Mercredi 15 courant, le gouverneur de la BCT, Marouane El Abassi, accueillait à l’amphi Hédi Nouira, Pr Ghazi Boulila, doyen de l’ESSECT à la tête du plein de troupes de l’université – enseignants, chercheurs et étudiants compris.
Lors de cette rencontre-débat avec l’unité de recherche de l’ESSECT, dénommée “Développement financier et innovation“ (DEFI), l’on examinait, en épreuve de “Grand Oral“, « le rôle de la BCT dans l’actuel contexte économique et national ». Dit autrement, il s’agit de se pencher sur la « portée de la politique monétaire en temps de crise ».
Le sujet en soi est explosif. De toutes les mesures d’endiguement de la dérive de l’économie, dans le contexte houleux que connaît le pays, l’augmentation du taux directeur de la BCT reste la mesure la plus spectaculaire. Ceci expliquant cela, on comprend que, dans cette bourrasque, une tentative d’éclaircissement sur l’efficacité de la politique monétaire et du bien-fondé de l’augmentation du taux directeur, devienne une nécessité.
Cet examen académique, dans l’absolu, est instructif. Et, dans une échappée tactique, le gouverneur de la BCT s’en est servi pour rassurer les partenaires financiers, dont les bailleurs de fonds multilatéraux.
La BCT est bien à la manœuvre selon un ordre de bataille, certes audacieux mais bien structuré et cohérent. Pas de doute, ça fait tilt. Via la politique d’ouverture voulue par Marouane Abassi, la BCT peut, avec cette pratique “habile“, communiquer sur le bien-fondé de sa gouvernance et la rationalité de ses décisions.
La rencontre avec DEFI fut un moment intense d’échanges et de confrontations d’idées et de thèses économiques entre universitaires et “Decision makers“ de la sphère de l’économie réelle.
Le gouverneur en posture “Full Monty“
Marouane Abassi, ex-professeur à IHEC, qui se sent viscéralement rattaché à ses racines universitaires, était tout heureux d’ouvrir les portes de “Old Lady“* pour accueillir les siens. Pr Ghazi Boulila et la Dream Team qui l’accompagnait voulaient engager une joute exploratoire pour expliciter le pourquoi du comment de l’acharnement sur le taux directeur. On eut droit à un exercice de Disputatio** tant on avait débattu de tous les tenants et les aboutissants de la politique monétaire. On s’était livré, littéralement, à une opération de “dissection“ de la politique monétaire suivie par la BCT.
En effet, il y avait comme un effet Momentum qui plaide en faveur de cette confrontation d’autant que la récente augmentation du taux le portant de 6,25 % à 7 % pourrait être suivie, sous peu, sous l’exigence de la conjoncture, d’une augmentation supplémentaire. Cette conviction sans obstination, que la solution est dans le relèvement des taux, semblait intriguer les visiteurs.
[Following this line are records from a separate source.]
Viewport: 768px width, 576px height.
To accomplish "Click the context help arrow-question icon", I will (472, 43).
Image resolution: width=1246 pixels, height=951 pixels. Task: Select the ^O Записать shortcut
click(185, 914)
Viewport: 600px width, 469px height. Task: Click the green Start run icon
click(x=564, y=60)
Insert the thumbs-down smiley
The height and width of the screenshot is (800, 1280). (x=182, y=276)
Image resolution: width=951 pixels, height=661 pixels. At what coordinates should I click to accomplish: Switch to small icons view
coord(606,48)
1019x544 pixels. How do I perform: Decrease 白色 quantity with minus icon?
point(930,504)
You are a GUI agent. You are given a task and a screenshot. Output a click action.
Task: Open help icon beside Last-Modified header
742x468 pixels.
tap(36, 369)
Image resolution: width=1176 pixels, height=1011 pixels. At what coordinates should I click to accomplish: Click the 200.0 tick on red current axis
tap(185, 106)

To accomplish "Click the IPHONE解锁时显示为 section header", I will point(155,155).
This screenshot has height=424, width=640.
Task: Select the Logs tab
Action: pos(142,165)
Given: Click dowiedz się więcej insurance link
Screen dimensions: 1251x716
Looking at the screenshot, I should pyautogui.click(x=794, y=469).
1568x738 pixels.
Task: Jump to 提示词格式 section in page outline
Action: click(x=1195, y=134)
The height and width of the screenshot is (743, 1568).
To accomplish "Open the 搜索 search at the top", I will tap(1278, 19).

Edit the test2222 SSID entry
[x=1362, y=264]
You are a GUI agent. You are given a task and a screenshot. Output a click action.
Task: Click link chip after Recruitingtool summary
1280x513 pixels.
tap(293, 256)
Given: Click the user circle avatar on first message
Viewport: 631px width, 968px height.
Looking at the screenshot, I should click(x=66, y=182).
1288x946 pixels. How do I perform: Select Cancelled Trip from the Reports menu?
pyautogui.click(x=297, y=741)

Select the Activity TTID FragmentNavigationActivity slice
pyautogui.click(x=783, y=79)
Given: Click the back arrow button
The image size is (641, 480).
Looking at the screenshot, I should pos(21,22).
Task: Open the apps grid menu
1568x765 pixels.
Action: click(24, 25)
Pr Ghazi Boulila décrivait avec justesse le bourbier désastreux de la politique des revenus où la Tunisie semble s’être enfermée et voulait être édifié sur la portée de la mesure de la BCT.
Bien en verve et en posture “Full Monty“***, Marouane Abassi est revenu avec pédagogie sur l’ensemble des séquences qui ont conduit à ces mesures.
Garder la tête hors de l’eau
Depuis son arrivée à la BCT en février 2018, le gouverneur soutient que la politique monétaire est passée par trois cycles. De 2016 à 2018, la politique de “Quantitative Easing“, si nécessaire pour ne pas gripper la liquidité du système, avait “cramé la caisse“. Et le refinancement culminait à 17 milliards de dinars alors que dans les pires moments d’avant 2011 il atteignait rarement les 0,8 milliard de dinars.
L’inflation risquait, par conséquent, de devenir monétaire. Il fallait “garrotter“ et se diriger vers une stabilisation macroéconomique.
Du mois d’avril 2018 au mois de février 2019, le taux directeur fut relevé à trois reprises d’un total de 2,75%. Les recettes touristiques ont approché le niveau de 2011. De ce fait, l’agence Moody’s, en octobre 2019, tout en nous maintenant au même grade de B2, avait relevé sa perspective “de négative à stable“. La même année, le dinar s’est stabilisé après s’être déprécié de près de 30 % entre 2016 à 2018. Tout a été mis en place pour espérer une relance.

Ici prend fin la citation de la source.